Exercises to complete
[A] Echo the time-scale modification notebook text between "### Implement TSM" and "tsm_hybrid(x, alpha=1.0, sr=22050)", inclusive.
[B] In the time-scale modification notebook text, which short names are assigned with "as" in the import statements? Give all of them.
[C] Carry on the time-scale modification notebook text after its final sentence.

Given text
In [282]:
%matplotlib inline

In [283]:
import numpy as np
import matplotlib.pyplot as plt
import librosa as lb
import IPython.display as ipd
from scipy.signal import medfilt
import scipy.io as sio
import math
import pyaudio
import wave
import ipywidgets as widgets
import soundfile as sf
import io

### Implement TSM with dynamically changing time stretch factor in an offline setting 
In hw10 we implemented the following function
y = tsm_hybrid(x, alpha=1.0, sr=22050)
Where x is the input audio, y is the output audio, alpha is the global TSM factor, and sr is the sample rate
* You will implement the following function
y = tsm_hybrid_variable(x, sr, t_alpha, alpha)
x, sr, and y are same as above
alpha is a 1-d array specifying the desired TSM factors at different points in time
t_alpha is a 1-d array of the same size as alpha that specifies the time (in sec, in the timeline of the original unmodified audio recording) when the TSM factor should be changed/set; the first value of this array should always be zero (in order to set the initial TSM factor)

Recorded information

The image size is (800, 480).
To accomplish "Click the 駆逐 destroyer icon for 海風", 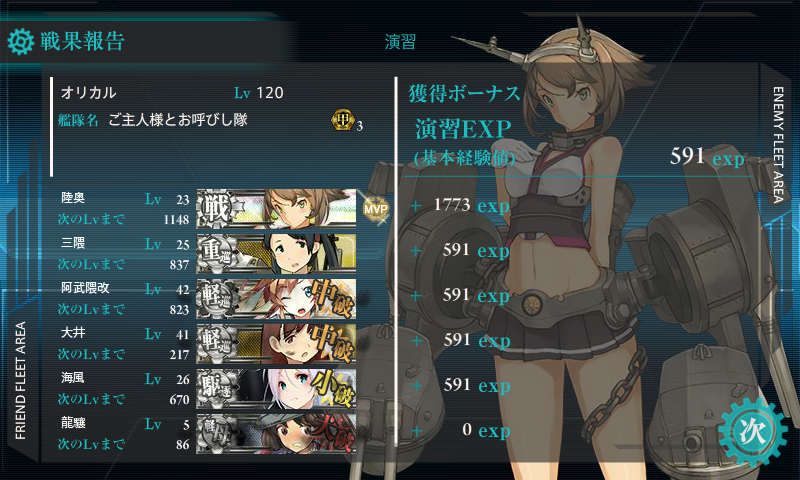I will pyautogui.click(x=216, y=388).
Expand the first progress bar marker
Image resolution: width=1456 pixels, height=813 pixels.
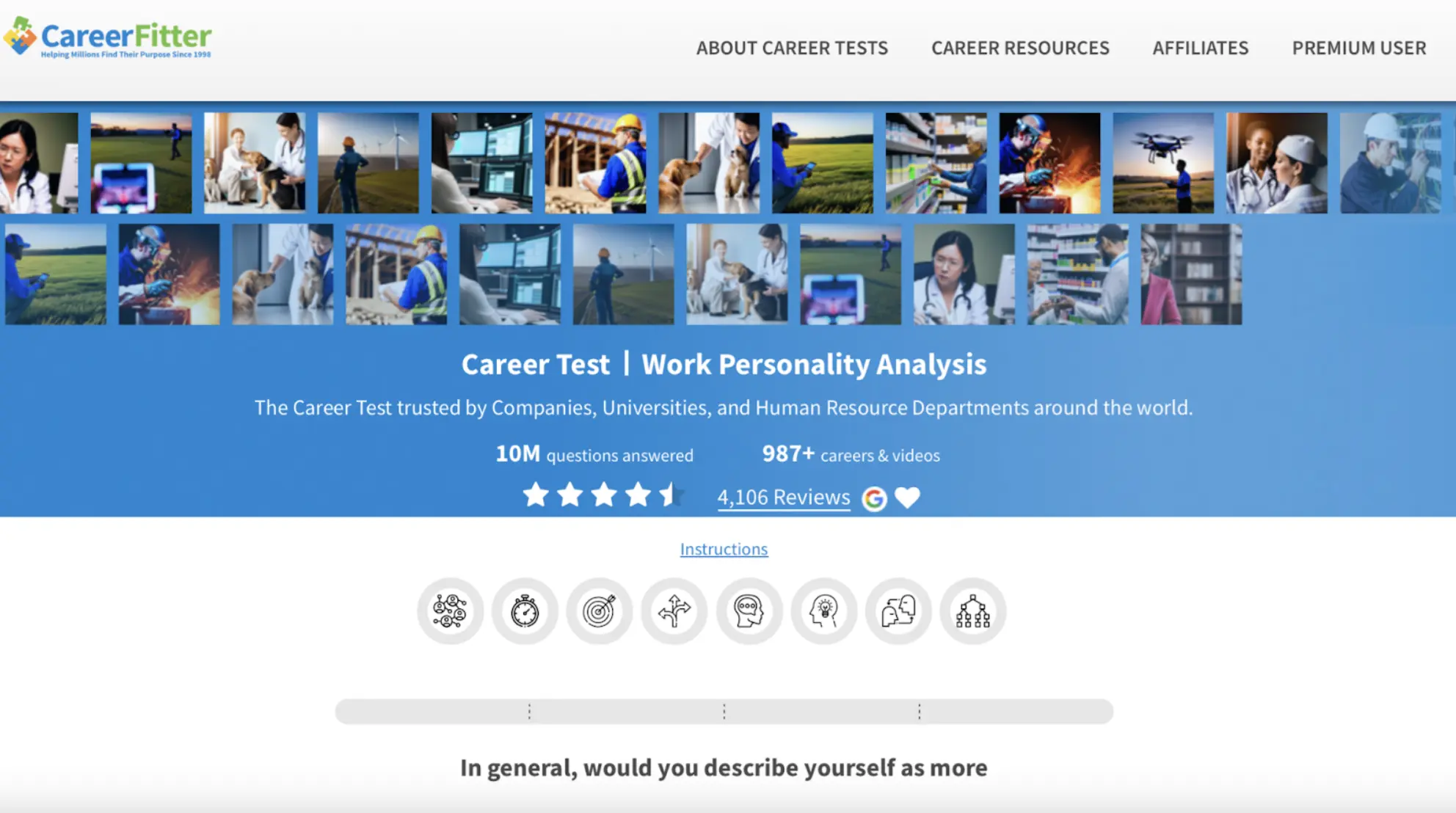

Outputs
[A]
### Implement TSM with dynamically changing time stretch factor in an offline setting 
In hw10 we implemented the following function
y = tsm_hybrid(x, alpha=1.0, sr=22050)

[B] np, plt, lb, ipd, sio, widgets, sf

[C]
* You can think of t_alpha and alpha as a way of simulating a  person controlling the slider where they make a discrete number of changes over the length of the recording
E.g. if t_alpha = [0,2.5, 7.5] and alpha = [1.0, 2.0, 0.5], then the first 2.5 sec of the original audio should be played with no TSM, the next 7.5 - 2.5 = 5 sec of the original audio should be played with time stretch factor 2x, and the rest of the recording should be played with time stretch factor 0.5.

Use a simple example like this to verify that your code is working properly – you should be able to double check that the total duration is what is expected, and also listen to confirm that it is doing the time stretch properly


#### OLA Method

In [284]:
def tsm_overlap_add(x, alpha = 1.0, L = 220):
    '''
    Time stretches the input signal using the overlap-add method.  Uses an synthesis hop size that is half the
    value of L.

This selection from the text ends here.